Allen werden door ontzag bevan­gen en zij verheerlijkten God zeggende: Een groot profeet is onder ons opgestaan en God heeft Zijn volk bezocht'" (v. 16). De droefenis die over elke begrafenis hangt wordt vervangen door dankbaarheid en ontzag. De lezer heeft zich misschien afgevraagd waarom Jezus eigenlijk naar Naïn kwam. Zeker ging hij er niet heen voor die begrafenis. De tekst zegt klaar dat het een zuiver toeval was dat Jezus de lijkstoet aan de stadspoort gekomen ontmoette: Hij was juist in de nabijheid van poort gekomen, toen..(v 12). Het verhaal zegt ook niet of Jezus zijn plan om Naïn binnen te trekken heeft verder gezet. De tekst zegt echter wel dat Jezus’ komst naar Naïn een bezoek is geweest van God aan zijn volk. Het is een bezoek dat troost brengt aan de eenzamen. Jezus wil dat mensen in vreugde leven en daarvoor is hij bereid zijn eigen plan te veranderen en alles in het werk te stellen, zelfs het onmogelijke, namelijk leven te schenken aan een dode. Ook al is dit een uitzonderlijk mirakel, het is ondergeschikt aan en staat in dienst van wat Jezus het diepste bezielt: Hij voelde medelijden met haar.

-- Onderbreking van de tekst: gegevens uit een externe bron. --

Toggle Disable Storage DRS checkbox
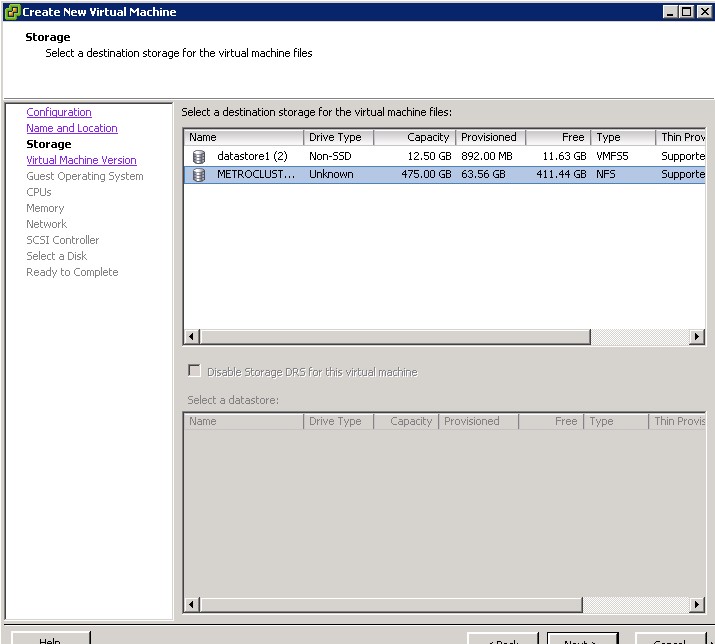Screen dimensions: 715x644 pyautogui.click(x=194, y=371)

Vele lezers van dit verhaal denken eerst en vooral aan de jongeman omdat in hem het sensationele mirakel is voltrokken. De vertaling betitelt het verhaal: de opwekking van de jongeling van Naïn. Toch is niet de jonge man, maar wel de alleenstaande vrouw, de centrale figuur van het verhaal. De weduwe van Naïn, een moeder die haar enige zoon ten grave draagt, is het beeld van de alleenstaande eenzame vrouw. Zulke mensen hebben nood aan menselijk medevoelen en medeleven, niet de doden.